# ASF HyP3

> Module for transferring HyP3 processed data to Earth Engine. 

In [None]:
#| default_exp asf_hyp3

# Module Imports

In [None]:
#| export
import datetime
import logging
import tempfile
import os
import re
import subprocess
import zipfile
from pprint import pprint

import asf_search
from IPython.display import JSON
import ee
from fastcore.basics import patch
import gcsfs
from hyp3_sdk import HyP3
from rio_cogeo import cogeo

from sar_asf_to_gee import core

# Prerequisites

Authenticate to NASA Earthdata
- See: https://nasa-openscapes.github.io/2021-Cloud-Hackathon/tutorials/04_NASA_Earthdata_Authentication.html
- See: https://urs.earthdata.nasa.gov/documentation/for_users/data_access/create_net_rc_file

Authenticate to Google Cloud
- See: https://cloud.google.com/sdk/gcloud/reference/auth/application-default/loginca
- `gcloud auth application-default login`

Authenticate to Google Earth Engine
- See: https://developers.google.com/earth-engine/guides/auth
- `earthengine authenticate`

# Setup

In [None]:
# Create a HyP3 instance.
hyp3 = HyP3()

In [None]:
# Set the logging level to display detailed information.
logging.basicConfig(level=logging.INFO)

# ASF HyP3 Files

[HyP3](https://hyp3-docs.asf.alaska.edu/) processing jobs can be initiated in a variety of ways, including the [Vertex](https://hyp3-docs.asf.alaska.edu/using/vertex/) web application and the [HyP3 Python SDK](https://hyp3-docs.asf.alaska.edu/using/sdk/).

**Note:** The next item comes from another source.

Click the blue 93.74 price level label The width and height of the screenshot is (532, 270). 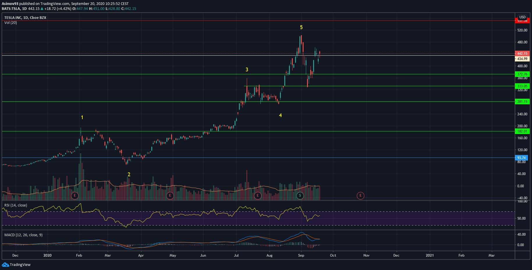point(521,158)
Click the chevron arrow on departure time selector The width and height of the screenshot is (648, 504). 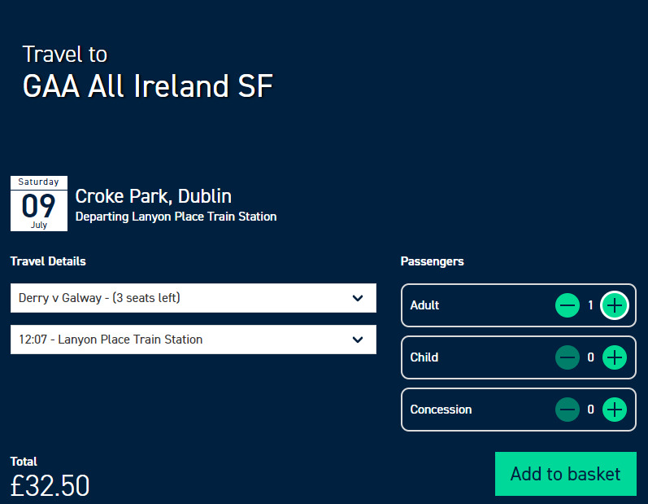tap(358, 340)
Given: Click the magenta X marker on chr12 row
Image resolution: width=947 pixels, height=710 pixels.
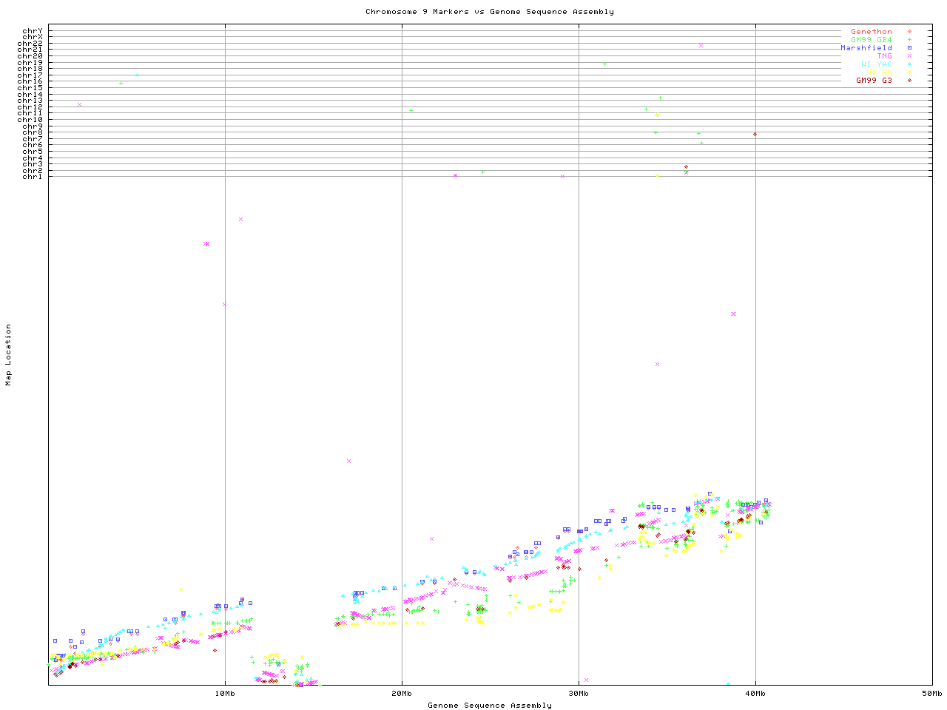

## Starting HyP3 processing



In [None]:
job_type = 'RTC_GAMMA'
job_name = 'RTC_processing_example'
granule_for_rtc = 'S1A_IW_SLC__1SSV_20150621T120220_20150621T120232_006471_008934_72D8'
def submit_job():
    return hyp3.submit_rtc_job(granule_for_rtc, job_name)

In [None]:
# job_type = 'INSAR_GAMMA'
# job_name = 'INSAR_GAMMA_processing_example'
# granule1 = 'S1A_IW_SLC__1SDV_20240311T185926_20240311T185953_052938_066872_3CAD'
# granule2 = 'S1A_IW_SLC__1SDV_20231206T185929_20231206T185956_051538_0638B3_78A8'
# def submit_job():
#     return hyp3.submit_insar_job(granule1, granule2, job_name)

In [None]:
# job_type = 'INSAR_ISCE_BURST'
# job_name = 'INSAR_ISCE_BURST_processing_example'
# burst1 = 'S1_184906_IW1_20240104T154111_VV_3C7F-BURST'
# burst2 = 'S1_184906_IW1_20240116T154110_VV_D1E5-BURST'
# def submit_job():
#     return hyp3.submit_insar_isce_burst_job(burst1, burst2, job_name)

In [None]:
batch_completed = hyp3.find_jobs(
    job_type=job_type,
    name=job_name
)
print(f'Number of {job_type} jobs = {len(batch_completed)}')

In [None]:
batch_active = core.filter_jobs(batch_completed.jobs, expired=False)
print(f'Number of active {job_type} jobs = {len(batch_active)}')

In [None]:
if not batch_active:
    print('Job results for {job_name} were not found. Starting a new job.')
    job = submit_job()
    #job = hyp3.watch(job)

## Finding HyP3 Files

The status of previously submitted jobs can be checked on the following page:
https://search.asf.alaska.edu/#/?searchType=On%20Demand

In [None]:
batch_succeeded = [job for job in batch_active 
                   if job.to_dict()['status_code'] == 'SUCCEEDED']
if len(batch_succeeded) == 0:
    print(f'No successful {job_type} jobs found. Please wait until one of the current active jobs finishes.')
else:
    print(f'Number of successful {job_type} jobs = {len(batch_succeeded)}')
    print(f'Selecting the latest successful job.')
    job = batch_active[0]

In [None]:
display(JSON(job.to_dict()))

# Transfer completed jobs

Create a class that can be used to transfer data between ASF HyP3, a local machine, Google Cloud Storage, and Earth Engine.

In [None]:
#| export
class Transfer():
    def __init__(
        self,
        job_dict,  # HyP3 job dictionary 
        gcs_bucket,  # GCS bucket
        gee_gcp_project, # GCP project used by Earth Engine
        gee_image_collection=None,  # Name of the Earth Engine ImageCollection (optional)
        local_storage=None,
    ):
        self.job_dict = job_dict
        self.gcs_bucket = gcs_bucket
        self.gee_gcp_project = gee_gcp_project
        self.gee_image_collection = gee_image_collection
        if local_storage:
            self.tempdir = None
            self.local_storage = local_storage
        else:
            self.tempdir = tempfile.TemporaryDirectory() 
            self.local_storage = self.tempdir.name
            logging.debug(f'created temporary directory: {self.tempdir.name}')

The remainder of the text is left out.